Saturday, November 17, 2012

Nov 17, 2012





Night time seems to always be the hardest for me, always has been. 
I dont know if it has anything to do with being a woman, or just being me.
But night time is always when those little thoughts start to creep in, 
esp when you are laying there trying to fall asleep...bleh!
What if this happens, what can i do, why is this happening, blah blah blah
Your mind can do crazy things to you if you let it.
Im so thankful i have learned more about taking my thoughts captive!
the bible really does have an answer for everything...go figure right?!? ha

[only one more day till she is back safe in my arms! thank goodness!!
i tried to sleep in late this morning because i didnt have to be up to do anything.
but the quiet house just wouldnt let me sleep. the more i laid there to more i thought
the more i thought the sicker i felt, so i got up, solved that problem.]


 so my day today is going to be filled with good things
im going to get all my laundry done.
im going to catch up on some television.
 do some crafting.
maybe even organize my house...
maybe, lets not get to carried away =)
but i am going to find the good in everything, 
im not going to let this break me
not going to let this depress me 
not going to let this defeat me.
NOPE 
i am bigger and stronger than any situation.
 i have God on my side.
and He loves me and wants the best for me 
I am a child of the Most High! Praise God!!! =)

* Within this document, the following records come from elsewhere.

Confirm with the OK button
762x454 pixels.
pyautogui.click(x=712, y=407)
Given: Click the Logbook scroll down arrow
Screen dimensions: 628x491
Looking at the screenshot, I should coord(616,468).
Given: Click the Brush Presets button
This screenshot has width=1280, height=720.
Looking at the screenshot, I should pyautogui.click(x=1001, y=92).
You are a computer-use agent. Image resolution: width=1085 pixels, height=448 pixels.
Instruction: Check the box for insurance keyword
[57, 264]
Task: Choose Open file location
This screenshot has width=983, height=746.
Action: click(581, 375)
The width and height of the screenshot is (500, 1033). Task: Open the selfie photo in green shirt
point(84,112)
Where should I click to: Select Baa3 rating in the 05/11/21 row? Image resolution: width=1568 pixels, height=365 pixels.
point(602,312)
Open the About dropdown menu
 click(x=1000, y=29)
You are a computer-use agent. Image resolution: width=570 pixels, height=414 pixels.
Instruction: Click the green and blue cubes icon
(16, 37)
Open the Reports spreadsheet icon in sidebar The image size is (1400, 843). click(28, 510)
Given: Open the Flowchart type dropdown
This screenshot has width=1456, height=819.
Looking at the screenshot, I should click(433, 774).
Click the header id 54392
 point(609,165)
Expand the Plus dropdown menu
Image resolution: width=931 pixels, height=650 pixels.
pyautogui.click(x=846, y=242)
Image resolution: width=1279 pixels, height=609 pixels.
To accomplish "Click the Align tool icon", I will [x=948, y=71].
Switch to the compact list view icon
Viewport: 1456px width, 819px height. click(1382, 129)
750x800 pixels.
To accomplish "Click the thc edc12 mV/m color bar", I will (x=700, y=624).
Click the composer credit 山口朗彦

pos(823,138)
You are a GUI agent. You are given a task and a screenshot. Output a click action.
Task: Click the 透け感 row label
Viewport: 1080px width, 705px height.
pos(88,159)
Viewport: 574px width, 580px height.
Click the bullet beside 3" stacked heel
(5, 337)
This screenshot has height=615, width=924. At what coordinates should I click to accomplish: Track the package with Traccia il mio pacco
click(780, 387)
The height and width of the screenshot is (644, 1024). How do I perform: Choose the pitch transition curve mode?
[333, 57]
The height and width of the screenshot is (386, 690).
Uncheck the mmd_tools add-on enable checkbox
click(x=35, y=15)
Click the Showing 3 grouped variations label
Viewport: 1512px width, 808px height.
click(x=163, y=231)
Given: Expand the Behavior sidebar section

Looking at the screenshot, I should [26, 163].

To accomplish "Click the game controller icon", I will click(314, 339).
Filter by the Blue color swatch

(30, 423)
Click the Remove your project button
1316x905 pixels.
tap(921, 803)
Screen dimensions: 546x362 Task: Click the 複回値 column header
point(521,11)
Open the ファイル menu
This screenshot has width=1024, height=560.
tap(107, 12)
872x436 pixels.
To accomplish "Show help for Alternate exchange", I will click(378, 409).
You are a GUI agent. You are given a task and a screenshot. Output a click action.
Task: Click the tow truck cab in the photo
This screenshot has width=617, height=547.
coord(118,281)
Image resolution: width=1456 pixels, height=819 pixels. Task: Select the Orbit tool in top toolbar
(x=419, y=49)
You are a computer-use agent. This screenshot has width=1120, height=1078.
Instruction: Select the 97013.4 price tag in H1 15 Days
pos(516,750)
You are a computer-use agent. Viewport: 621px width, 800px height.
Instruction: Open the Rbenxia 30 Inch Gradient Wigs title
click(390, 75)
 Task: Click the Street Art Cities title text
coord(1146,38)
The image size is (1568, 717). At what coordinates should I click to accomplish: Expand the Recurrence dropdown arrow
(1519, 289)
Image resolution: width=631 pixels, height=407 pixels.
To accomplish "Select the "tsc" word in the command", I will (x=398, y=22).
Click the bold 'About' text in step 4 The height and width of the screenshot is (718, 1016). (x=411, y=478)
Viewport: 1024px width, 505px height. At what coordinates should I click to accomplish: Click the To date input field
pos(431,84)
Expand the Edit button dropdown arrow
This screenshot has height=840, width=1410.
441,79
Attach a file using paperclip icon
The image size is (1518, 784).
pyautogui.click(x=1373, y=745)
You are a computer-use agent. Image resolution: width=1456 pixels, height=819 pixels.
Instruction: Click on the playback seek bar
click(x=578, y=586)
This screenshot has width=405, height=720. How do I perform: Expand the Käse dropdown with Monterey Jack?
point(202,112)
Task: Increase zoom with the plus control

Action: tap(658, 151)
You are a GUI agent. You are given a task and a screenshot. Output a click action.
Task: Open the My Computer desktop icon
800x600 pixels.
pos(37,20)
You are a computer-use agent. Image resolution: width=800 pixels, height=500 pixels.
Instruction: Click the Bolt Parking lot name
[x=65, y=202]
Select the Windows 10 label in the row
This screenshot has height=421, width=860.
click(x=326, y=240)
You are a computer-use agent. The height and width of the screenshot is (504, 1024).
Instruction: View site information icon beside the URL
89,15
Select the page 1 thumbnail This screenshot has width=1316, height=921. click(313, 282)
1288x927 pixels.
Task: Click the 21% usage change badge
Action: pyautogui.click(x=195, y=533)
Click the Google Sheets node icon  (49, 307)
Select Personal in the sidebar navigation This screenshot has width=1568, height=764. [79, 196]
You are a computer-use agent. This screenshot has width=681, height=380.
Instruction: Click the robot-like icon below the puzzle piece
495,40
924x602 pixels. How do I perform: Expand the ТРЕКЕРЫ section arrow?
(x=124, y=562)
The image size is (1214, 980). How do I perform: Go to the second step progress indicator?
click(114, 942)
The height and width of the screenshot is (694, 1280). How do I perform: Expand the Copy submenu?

Have a beautifully blessed day.

Friday, November 16, 2012

Nov 16,2012

my name is kaytie graves, i'm not a writer, just someone who needs a place to share her feelings. i am a foster mother. my husband and i became foster parents nov 3, 2011. we got our first child nov 8, 2011 and still have her to this day. what a beautiful child she is, what a change she has brought to our lives. what an experience i wouldn't trade for the world! i love her so much as if she was my own birth child. she was only a small sweet beautiful 4 month old when we first brought her home. so all she knows is us. we are mommy and daddy. i think her being so small when we got her really makes this whole process a lot harder. because she doesnt understand why she has to go on visits each week. she doesnt understand why mommy is leaving her with a stranger. 

today is really the hardest day so far. today is the first time she has had an overnight visit. she will be gone tonight, tomorrow and i will pick her up sunday after church. ive never wanted a weekend to go by so fast before in my whole life! honestly im proud of myself right now. i havent cried since i dropped her off this morning, i assume i got all my tears out the days before. i trust that God has His hand on her and that His protection is all around her. i just wish i could be there, i wish she would be safe in her own bed tonight. but this is the road of foster care. the goal is "reunification" but to me, after 15 months of a child being in the system i think that reunification is crap! i know i signed up for this knowing that the goal was to reunify the family, but you fall in love, you become the mommy, you change every diaper, you wipe away every tear you give your whole heart to this child and they just come in and say well its time to go back?!?! 

its been a hard road, but like i said before, i wouldnt trade it for the world. each child we will bring in over our life as foster parents will be so special, each family we help in the process will be worth it. and ive learn in this year that nothing is over till its over, so just because she is away tonight doesnt mean she will be gone for good. i trust my Father in heaven knows what is best for her and in the end all i really want is what is best for her!